Records of locating words and elements:

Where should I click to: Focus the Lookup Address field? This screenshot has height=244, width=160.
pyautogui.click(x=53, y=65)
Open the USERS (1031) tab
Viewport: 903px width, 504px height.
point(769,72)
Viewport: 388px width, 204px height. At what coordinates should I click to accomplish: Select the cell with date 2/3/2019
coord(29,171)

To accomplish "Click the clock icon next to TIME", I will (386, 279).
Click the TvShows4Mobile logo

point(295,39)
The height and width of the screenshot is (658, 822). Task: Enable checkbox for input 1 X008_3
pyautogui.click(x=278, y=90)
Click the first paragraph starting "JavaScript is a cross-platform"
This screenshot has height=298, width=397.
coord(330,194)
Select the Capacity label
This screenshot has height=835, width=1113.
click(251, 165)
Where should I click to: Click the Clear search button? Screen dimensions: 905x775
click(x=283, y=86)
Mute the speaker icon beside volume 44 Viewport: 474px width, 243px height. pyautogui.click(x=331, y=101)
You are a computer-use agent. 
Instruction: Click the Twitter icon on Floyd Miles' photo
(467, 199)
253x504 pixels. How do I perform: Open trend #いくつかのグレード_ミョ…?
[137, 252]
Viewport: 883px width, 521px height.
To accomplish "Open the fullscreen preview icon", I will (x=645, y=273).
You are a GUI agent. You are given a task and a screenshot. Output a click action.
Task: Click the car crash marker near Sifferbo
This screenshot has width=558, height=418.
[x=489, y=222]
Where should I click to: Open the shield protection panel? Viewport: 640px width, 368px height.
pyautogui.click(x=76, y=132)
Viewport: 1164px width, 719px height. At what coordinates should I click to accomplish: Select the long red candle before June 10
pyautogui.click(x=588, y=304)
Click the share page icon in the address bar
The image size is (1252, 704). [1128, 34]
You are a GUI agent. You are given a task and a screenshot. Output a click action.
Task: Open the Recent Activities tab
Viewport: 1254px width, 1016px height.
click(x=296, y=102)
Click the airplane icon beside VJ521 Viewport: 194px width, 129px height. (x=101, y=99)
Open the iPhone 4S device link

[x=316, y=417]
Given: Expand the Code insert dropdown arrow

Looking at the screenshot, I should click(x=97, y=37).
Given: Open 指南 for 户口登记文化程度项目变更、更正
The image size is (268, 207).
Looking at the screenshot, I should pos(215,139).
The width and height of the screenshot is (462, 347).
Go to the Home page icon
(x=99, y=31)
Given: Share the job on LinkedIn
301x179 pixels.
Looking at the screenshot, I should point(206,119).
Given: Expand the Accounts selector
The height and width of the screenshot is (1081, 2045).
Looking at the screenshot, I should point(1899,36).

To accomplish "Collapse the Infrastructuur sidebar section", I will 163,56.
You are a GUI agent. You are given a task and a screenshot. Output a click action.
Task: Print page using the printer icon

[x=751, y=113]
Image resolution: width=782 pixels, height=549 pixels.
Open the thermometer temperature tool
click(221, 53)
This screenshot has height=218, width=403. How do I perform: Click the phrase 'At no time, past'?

## Written problem
Copy all of the records above again, swapping "GUI agent" for "interface agent" everywhere it appears. Leave everything else unchanged.

## Result for this exercise
Where should I click to: Focus the Lookup Address field? This screenshot has height=244, width=160.
pyautogui.click(x=53, y=65)
Open the USERS (1031) tab
Viewport: 903px width, 504px height.
point(769,72)
Viewport: 388px width, 204px height. At what coordinates should I click to accomplish: Select the cell with date 2/3/2019
coord(29,171)

To accomplish "Click the clock icon next to TIME", I will (386, 279).
Click the TvShows4Mobile logo

point(295,39)
The height and width of the screenshot is (658, 822). Task: Enable checkbox for input 1 X008_3
pyautogui.click(x=278, y=90)
Click the first paragraph starting "JavaScript is a cross-platform"
This screenshot has height=298, width=397.
coord(330,194)
Select the Capacity label
This screenshot has height=835, width=1113.
click(251, 165)
Where should I click to: Click the Clear search button? Screen dimensions: 905x775
click(x=283, y=86)
Mute the speaker icon beside volume 44 Viewport: 474px width, 243px height. pyautogui.click(x=331, y=101)
You are a computer-use agent. 
Instruction: Click the Twitter icon on Floyd Miles' photo
(467, 199)
253x504 pixels. How do I perform: Open trend #いくつかのグレード_ミョ…?
[137, 252]
Viewport: 883px width, 521px height.
To accomplish "Open the fullscreen preview icon", I will (x=645, y=273).
You are a interface agent. You are given a task and a screenshot. Output a click action.
Task: Click the car crash marker near Sifferbo
This screenshot has width=558, height=418.
[x=489, y=222]
Where should I click to: Open the shield protection panel? Viewport: 640px width, 368px height.
pyautogui.click(x=76, y=132)
Viewport: 1164px width, 719px height. At what coordinates should I click to accomplish: Select the long red candle before June 10
pyautogui.click(x=588, y=304)
Click the share page icon in the address bar
The image size is (1252, 704). [1128, 34]
You are a interface agent. You are given a task and a screenshot. Output a click action.
Task: Open the Recent Activities tab
Viewport: 1254px width, 1016px height.
click(x=296, y=102)
Click the airplane icon beside VJ521 Viewport: 194px width, 129px height. (x=101, y=99)
Open the iPhone 4S device link

[x=316, y=417]
Given: Expand the Code insert dropdown arrow

Looking at the screenshot, I should click(x=97, y=37).
Given: Open 指南 for 户口登记文化程度项目变更、更正
The image size is (268, 207).
Looking at the screenshot, I should pos(215,139).
The width and height of the screenshot is (462, 347).
Go to the Home page icon
(x=99, y=31)
Given: Share the job on LinkedIn
301x179 pixels.
Looking at the screenshot, I should point(206,119).
Given: Expand the Accounts selector
The height and width of the screenshot is (1081, 2045).
Looking at the screenshot, I should point(1899,36).

To accomplish "Collapse the Infrastructuur sidebar section", I will 163,56.
You are a interface agent. You are given a task and a screenshot. Output a click action.
Task: Print page using the printer icon

[x=751, y=113]
Image resolution: width=782 pixels, height=549 pixels.
Open the thermometer temperature tool
click(221, 53)
This screenshot has height=218, width=403. How do I perform: Click the phrase 'At no time, past'?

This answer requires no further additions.